# How to complete this task
Leaving out the pictures, transcribe all of the records faithfully.

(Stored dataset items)
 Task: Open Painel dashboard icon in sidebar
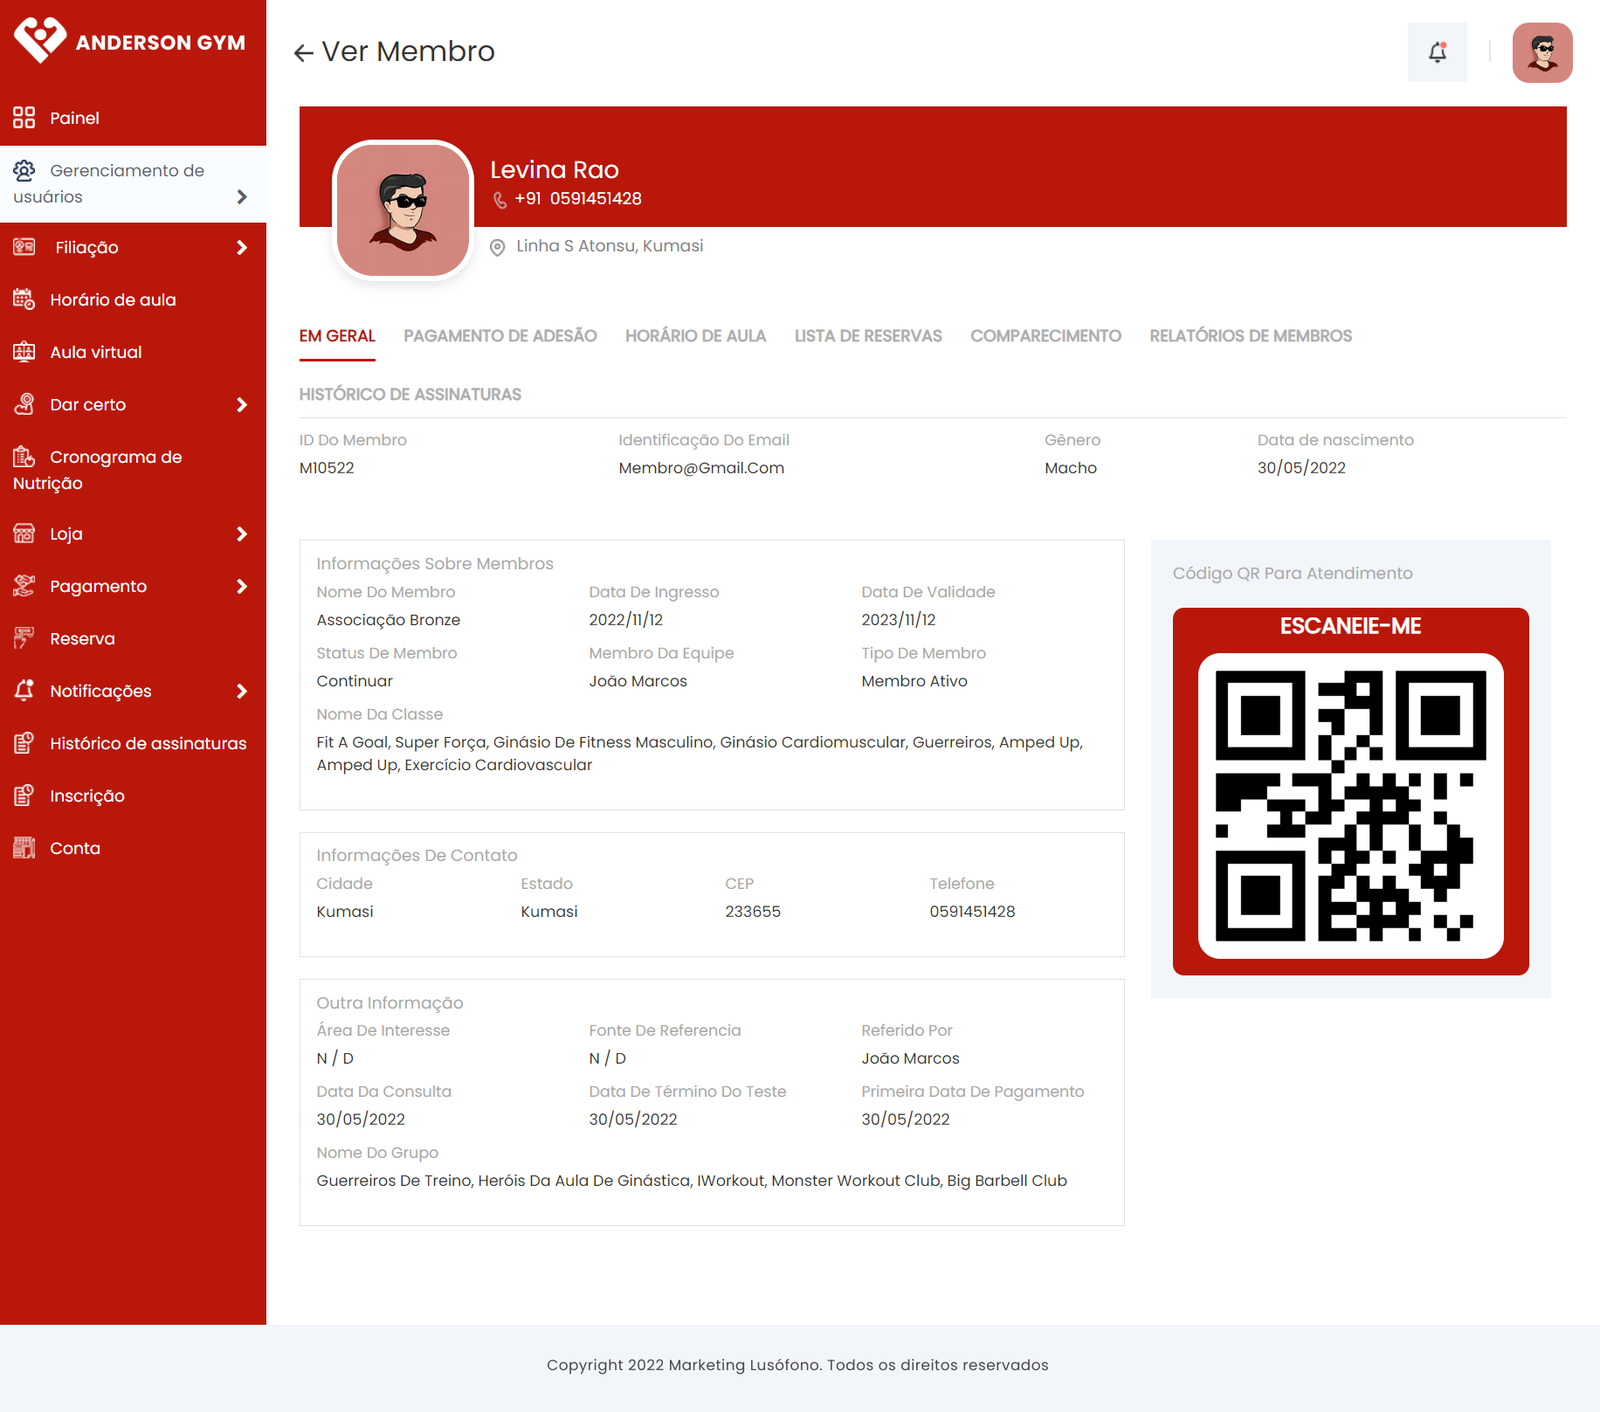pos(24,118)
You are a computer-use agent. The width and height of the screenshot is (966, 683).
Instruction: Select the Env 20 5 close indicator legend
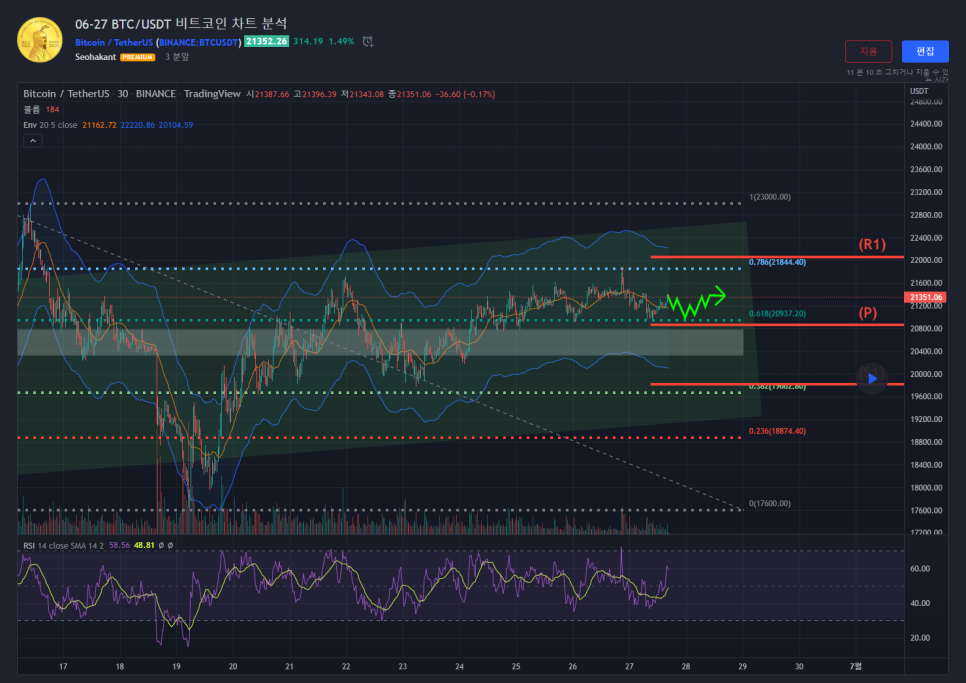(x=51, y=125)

# Response
 Task: Open Painel dashboard icon in sidebar
pos(24,118)
You are a computer-use agent. The width and height of the screenshot is (966, 683).
Instruction: Select the Env 20 5 close indicator legend
(x=51, y=125)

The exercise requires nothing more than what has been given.